A sign shows HYPHA's logo among DWeb's sponsors
Hypha makes it onto the sign <3

DWeb Camp walks the line between hopeful and fretful, giving space to small single-person projects while also welcoming OpenAI as a lead sponsor. Tensions produce interesting results, and the AI tent was always a guarantee of spicy conversation. The technical and ethical questions of AI could never be resolved in such a forum, but it gave me a more nuanced understanding of the trade-offs involved in the exponential advances in ML and AI – which is perhaps all you can hope for in a series of 45-minute discussions.

Overall, the sessions I attended were interesting — and many were genuinely fun. I spent much of my week in the Overflow Stack tent, which was the de facto home of governance-related conversations, talking about effective governance, data trusts, and of course, co-operatives. In other sessions, I learned about caring for mutable art, contemplated distributed design patterns, and listened to the tale of a brine shrimp during the COMPOST Issue 03 Release. DWeb Camp’s huge range of session topics made for an eclectic experience, and many of my favourite moments happened in the more random sessions (like trying to listen to the sap within the redwood trees via acoustic emissions). One wish I have for future events is to better promote the design track; UX and UI design are critical to the wider adoption of decentralized tools and giving these sessions more prominence — and having more of them — is a must.

A group of people gathered under a tent for COMPOST Issue 3 release
Mai leads the COMPOST Issue 3 release session

Alongside friends from a number of other co-operatives, Hypha held an emergent co-op focussed session during the TOMORROW event on the final day of camp. TOMORROW was pitched as the ‘day we’re turning off the Internet,’ and so all sessions needed to be decidedly lo-tech. On the day-of, a county-wide power outage added some excitement and a genuine feeling of “oh shit” to the proceedings, though power was restored after a few hours and before they could fully test out the solution suggested by DWeb Fellow Dinesh (Tesla car batteries to power the local mesh network). The scheduling process for TOMORROW was a confusing scramble, but the co-op session was amazingly well attended by co-op members and the co-op curious alike. This discussion has spawned an ongoing Signal group of global co-op folks swapping notes and sharing perspectives. Continuing conversations and connections is the best outcome I could have imagined for the session.

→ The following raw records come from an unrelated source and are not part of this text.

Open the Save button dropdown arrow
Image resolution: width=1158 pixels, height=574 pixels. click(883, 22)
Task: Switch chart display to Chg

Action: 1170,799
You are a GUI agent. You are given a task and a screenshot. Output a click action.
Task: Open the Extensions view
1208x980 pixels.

A whiteboard full of post-it under the title 'Forcibly displaced — Help Fix your sessions'
Ad-hoc scheduling fixes for some sessions (not ours!) during TOMORROW

Being in conversation and community with my fellow DWeb campers for the 5-day event was equal parts inspiring and exhausting. But I came away from camp feeling that our current end-of-the-world-making might just be more creative and empathetic than I’d thought possible.